• Task item
Every entry has to be restated word for word.

• Saved data entries
::::::

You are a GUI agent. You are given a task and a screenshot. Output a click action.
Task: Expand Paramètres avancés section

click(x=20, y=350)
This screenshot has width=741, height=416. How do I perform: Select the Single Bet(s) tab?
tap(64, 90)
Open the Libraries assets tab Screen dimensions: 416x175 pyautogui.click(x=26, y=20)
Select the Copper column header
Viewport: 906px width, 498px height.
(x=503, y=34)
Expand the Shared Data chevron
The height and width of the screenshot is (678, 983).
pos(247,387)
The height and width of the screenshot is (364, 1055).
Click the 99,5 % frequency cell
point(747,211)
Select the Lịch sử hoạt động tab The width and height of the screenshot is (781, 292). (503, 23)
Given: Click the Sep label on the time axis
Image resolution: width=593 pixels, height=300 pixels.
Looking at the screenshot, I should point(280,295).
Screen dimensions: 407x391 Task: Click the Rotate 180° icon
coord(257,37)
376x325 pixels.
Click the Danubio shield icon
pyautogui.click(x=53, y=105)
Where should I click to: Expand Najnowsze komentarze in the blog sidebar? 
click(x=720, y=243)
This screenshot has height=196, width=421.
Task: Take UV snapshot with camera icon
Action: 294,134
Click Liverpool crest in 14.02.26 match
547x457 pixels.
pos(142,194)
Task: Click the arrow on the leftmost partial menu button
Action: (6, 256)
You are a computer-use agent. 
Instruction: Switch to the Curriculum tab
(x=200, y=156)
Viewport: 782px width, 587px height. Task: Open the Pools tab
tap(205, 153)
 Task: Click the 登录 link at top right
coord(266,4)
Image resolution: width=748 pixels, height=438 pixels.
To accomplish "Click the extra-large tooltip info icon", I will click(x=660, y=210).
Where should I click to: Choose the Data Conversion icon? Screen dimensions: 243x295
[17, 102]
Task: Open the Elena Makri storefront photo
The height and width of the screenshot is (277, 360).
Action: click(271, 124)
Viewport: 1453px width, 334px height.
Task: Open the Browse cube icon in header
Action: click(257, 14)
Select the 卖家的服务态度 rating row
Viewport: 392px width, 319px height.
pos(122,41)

::::::

• Completed exercise
You are a GUI agent. You are given a task and a screenshot. Output a click action.
Task: Expand Paramètres avancés section

click(x=20, y=350)
This screenshot has width=741, height=416. How do I perform: Select the Single Bet(s) tab?
tap(64, 90)
Open the Libraries assets tab Screen dimensions: 416x175 pyautogui.click(x=26, y=20)
Select the Copper column header
Viewport: 906px width, 498px height.
(x=503, y=34)
Expand the Shared Data chevron
The height and width of the screenshot is (678, 983).
pos(247,387)
The height and width of the screenshot is (364, 1055).
Click the 99,5 % frequency cell
point(747,211)
Select the Lịch sử hoạt động tab The width and height of the screenshot is (781, 292). (503, 23)
Given: Click the Sep label on the time axis
Image resolution: width=593 pixels, height=300 pixels.
Looking at the screenshot, I should point(280,295).
Screen dimensions: 407x391 Task: Click the Rotate 180° icon
coord(257,37)
376x325 pixels.
Click the Danubio shield icon
pyautogui.click(x=53, y=105)
Where should I click to: Expand Najnowsze komentarze in the blog sidebar? 
click(x=720, y=243)
This screenshot has height=196, width=421.
Task: Take UV snapshot with camera icon
Action: 294,134
Click Liverpool crest in 14.02.26 match
547x457 pixels.
pos(142,194)
Task: Click the arrow on the leftmost partial menu button
Action: (6, 256)
You are a computer-use agent. 
Instruction: Switch to the Curriculum tab
(x=200, y=156)
Viewport: 782px width, 587px height. Task: Open the Pools tab
tap(205, 153)
 Task: Click the 登录 link at top right
coord(266,4)
Image resolution: width=748 pixels, height=438 pixels.
To accomplish "Click the extra-large tooltip info icon", I will click(x=660, y=210).
Where should I click to: Choose the Data Conversion icon? Screen dimensions: 243x295
[17, 102]
Task: Open the Elena Makri storefront photo
The height and width of the screenshot is (277, 360).
Action: click(271, 124)
Viewport: 1453px width, 334px height.
Task: Open the Browse cube icon in header
Action: click(257, 14)
Select the 卖家的服务态度 rating row
Viewport: 392px width, 319px height.
pos(122,41)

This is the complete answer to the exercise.